- What you need to do -
**A.** Translate this sentence from the head cold column into Spanish: "My wife pried her fingernails out of the ceiling and asked what was wrong."
**B.** In the head cold column, what condition does Lynn whisper that she has?
**C.** From the head cold column, reproduce the part that opens with the words "I made it to" and closes with "few minutes later.", swapping "desk" for "chair".
:: Text provided ::
Monday morning I awoke to that awful ringing in the ears, which at first I thought was my wife describing her previous day, but then I realized she was still asleep.

The ringing combined with the swollen sinuses, the throbbing headache and a God-awful taste in my mouth made me feel like I had spent the evening partying with Dennis Rodman.

Instantly, as if by reflex, I screamed in pain, waking my wife, neighbors, and from what I understand, even giving Willard Scott a jolt while he wished a Happy Birthday to a "beautiful" 112-year-old prune from New Mexico.

My wife pried her fingernails out of the ceiling and asked what was wrong.

"I tink I godda heb cole," I whined in my patented head cold voice.

"Well you shouldn't sleep with the windows open, you fool," she hissed.

Sonofabitch! No sympathy for the damned! Apparently, I would have to scrounge for the "awww ... poor babys'" elsewhere.

I got to work, which was an amazing feat all in itself due to the sheer giddiness I was feeling from the extra dose of Dayquil I had taken with my morning coffee. At one point, I could swear a fire hydrant on the side of the road told me to slow down and that a bus was careening out of control towards me. Luckily, there wasn't but I swerved like a big dog anyway.

I made it to my desk and collapsed in a crusty heap, feeling a cold sweat trying to fight its way through the skin on my forehead. Our lovely associate publisher Lynn walked into the office a few minutes later.

"Huh-wo Lim," I said with pain oozing from my voice. I didn't want to offer the information that I should have been home on my deathbed. What I did want was Lynn to ask what was wrong, and then to have her feel awful that I was so incredibly sick. "How wub yo weekend," I asked with a pained look through my puppy dog eyes.

Lynn pointed at her throat and whispered, "Can't talk . Got laryngitis."

Goddammit!! Beaten at my own game! What are the odds of gettign sick and having someone at the office outsick you? This was not shaping up to be one of my better head colds. I had to wonder if Lynn was really sick or if she was an even bigger baby than me.

"Oh yeah," I queried. "How dib dat haffen?"

It was obvious to me that Lynn had reaped great praise in the sympathy arena herself in the past. She acted as if she had just swallowed a matchbox full of razorblades and whispered, "Went to ... beach. Lost my ... voice."

Oh ... she was good alright. A regular pro. I almost felt sorry for her had I not been so deathly ill myself.
:::
:: Given information ::
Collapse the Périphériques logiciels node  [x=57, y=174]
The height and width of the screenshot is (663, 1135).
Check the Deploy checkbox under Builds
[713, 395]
:::
- Written responses -
**A.** Mi esposa despegó las uñas del techo y preguntó qué pasaba.

**B.** Laryngitis.

**C.**
I made it to my chair and collapsed in a crusty heap, feeling a cold sweat trying to fight its way through the skin on my forehead. Our lovely associate publisher Lynn walked into the office a few minutes later.